Having just gotten my '83 RX-7 up and running, I had a unique opportunity to do some back to back comparisons regarding lost HP due to wheel choice. Sorry, but this is all butt-dyno stats this time...

The red '84 RX-7 had a low mile rebuild with a freshly rebuilt carb (This was done before Sterling and Carl started their service...no hatin' please!!! ) and all cats removed and replaced with one big one for a 400 cid V8...

The silver '83 RX-7, now named Furious Rex, is a completely stock and original 147,000 mile survivor with the infamous dowel pin leak. It has all the exhaust stuff still on it and the ACV works perfectly.

The red car never seemed as quick as I thought it should be, but I just reasoned to myself that I was spoiled by the now-deceased '80 RX-7 that had the RP big streetport. Furious Rex, the silver '83, was much, much quicker right off the bat once I got it running and stuck an Optima in there. I reasoned that it was because the engine tolerances were a bit looser (It doesn't smoke at all, however, not even on start-up..) and the smaller diameter wheel package.
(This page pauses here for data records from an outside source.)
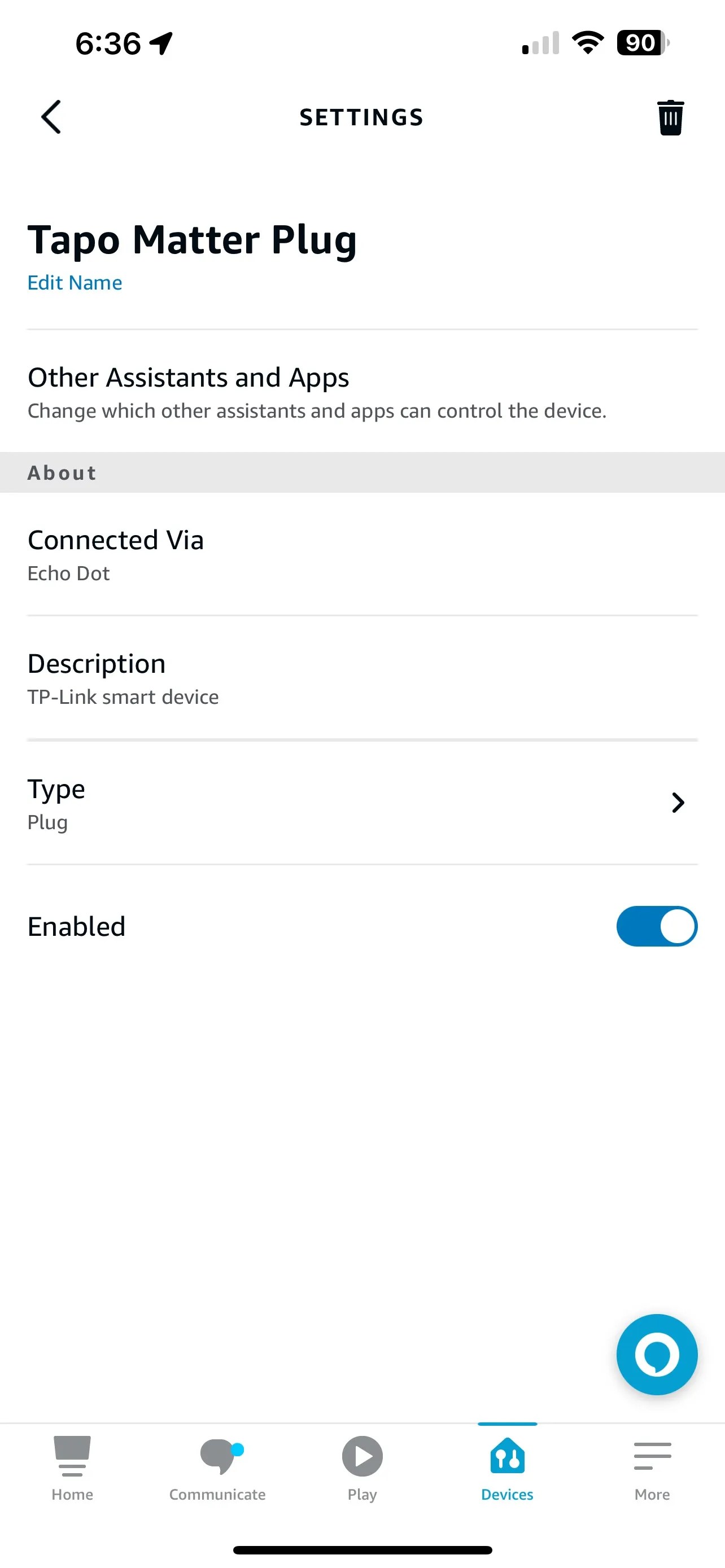Delete the device using the trash icon
This screenshot has width=725, height=1568.
pos(670,117)
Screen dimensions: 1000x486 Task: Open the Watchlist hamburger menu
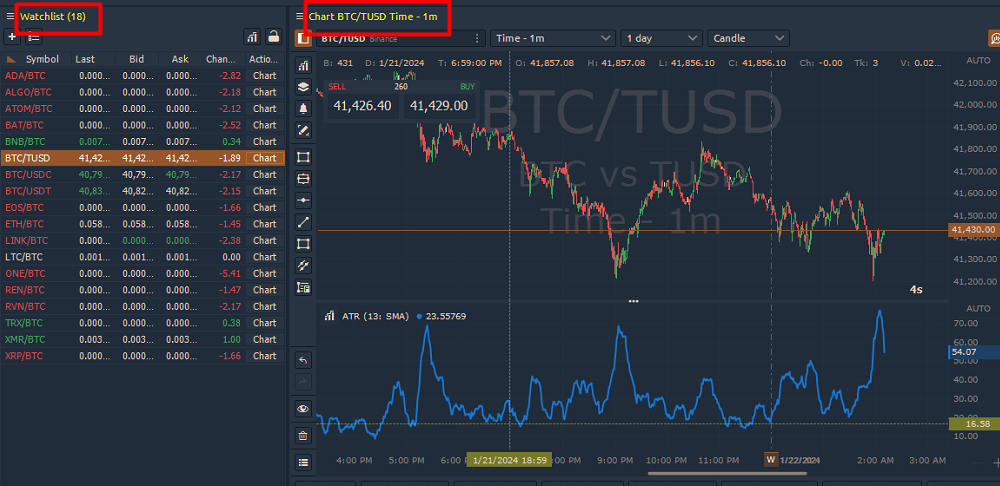pyautogui.click(x=9, y=16)
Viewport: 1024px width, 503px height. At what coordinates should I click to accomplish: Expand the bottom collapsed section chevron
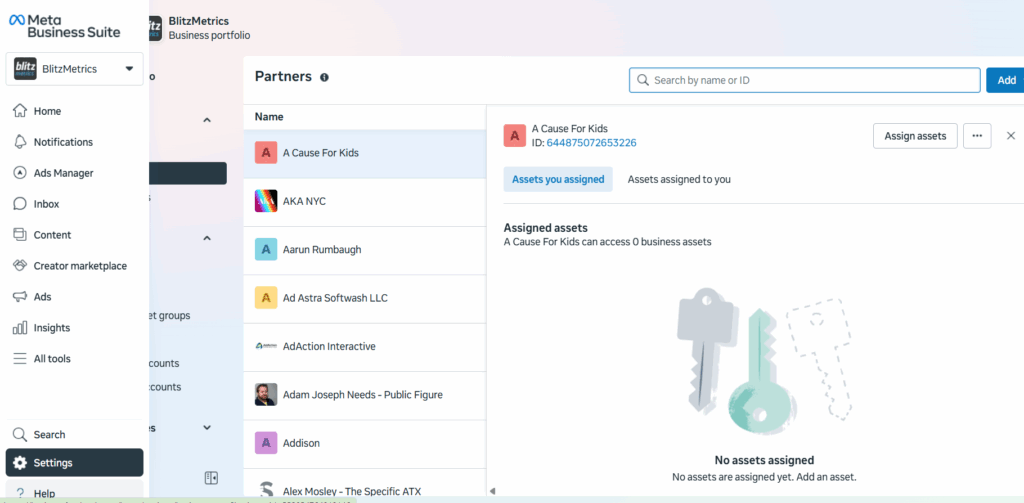click(207, 427)
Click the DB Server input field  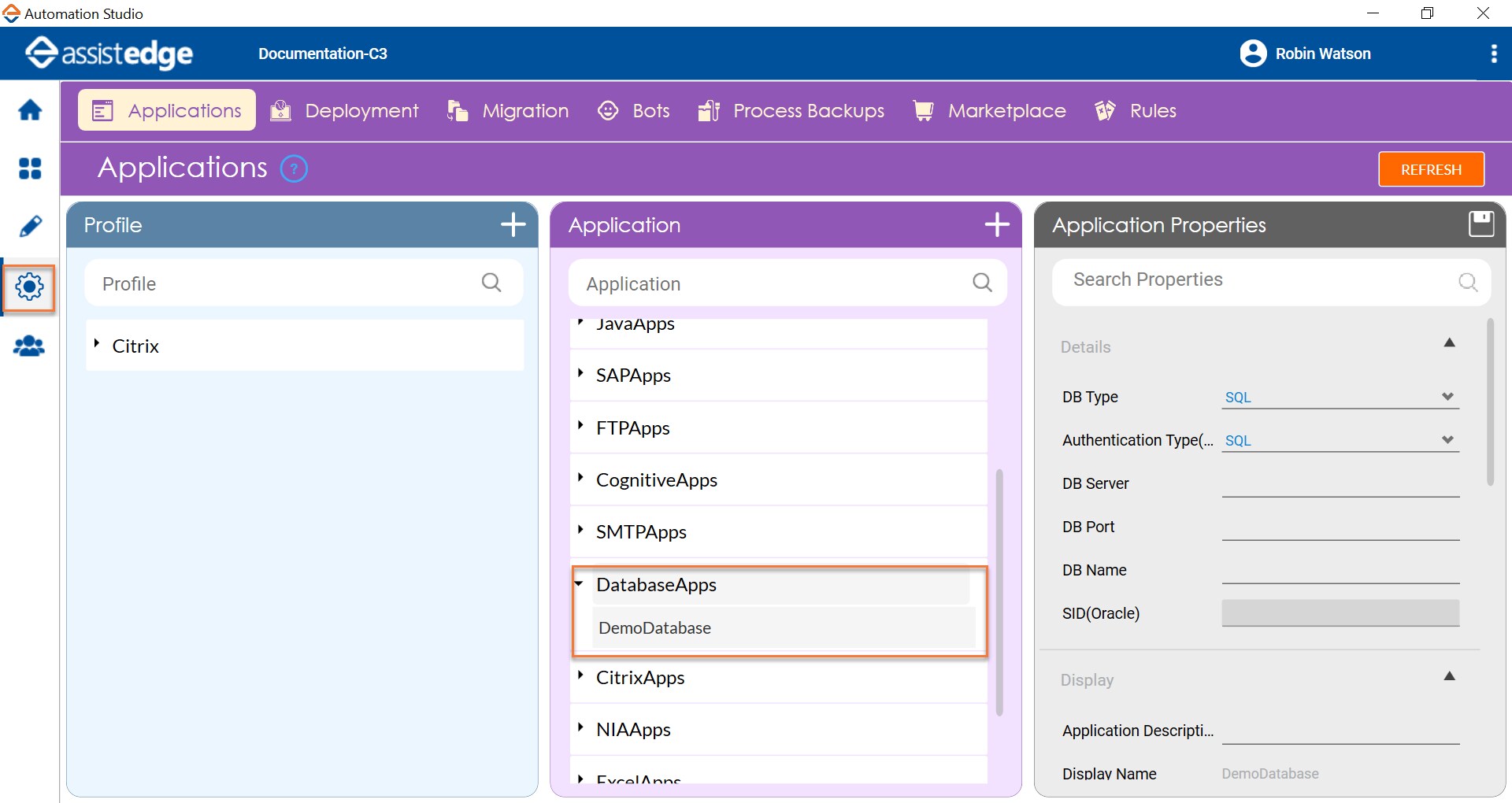pyautogui.click(x=1340, y=484)
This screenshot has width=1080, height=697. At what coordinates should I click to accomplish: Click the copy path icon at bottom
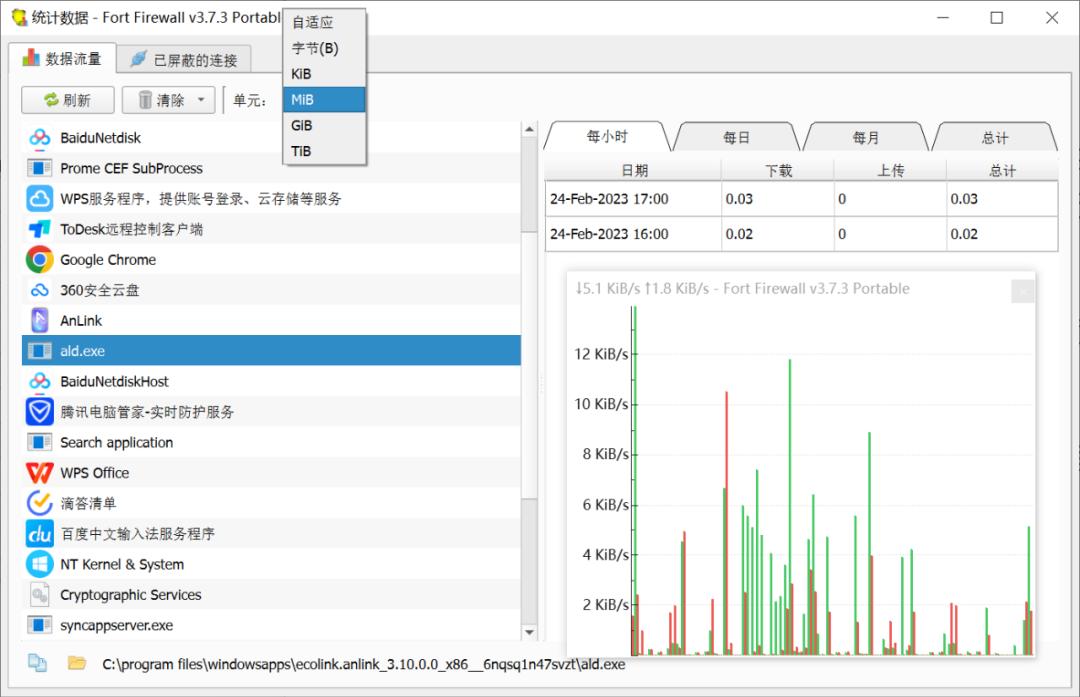tap(36, 663)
Now, the sad part...

I've been hauling around some 15" X 7" Weds Autobahn rims since the '79 RX-7 (also deceased...) and they were on the red car...I switched them to Furious Rex and oh, no....

When you're only dealing with a 100 HP or so, they are absolute HP killers......I mean BAD....Furious Rex is still fast, but now the red car could beat it which was not the case before...

Just another thing to think about when it comes to bigger rims...do you want performance? How much $$$ have ya got? Or do you just want bling-bling? The Weds were not all that expensive when I got them all those years ago, but now I gotta wonder about them. It's gonna take a 100 shot just to be happy again with them...

Still, they're just too pretty to chunk in the name of ultimate performance...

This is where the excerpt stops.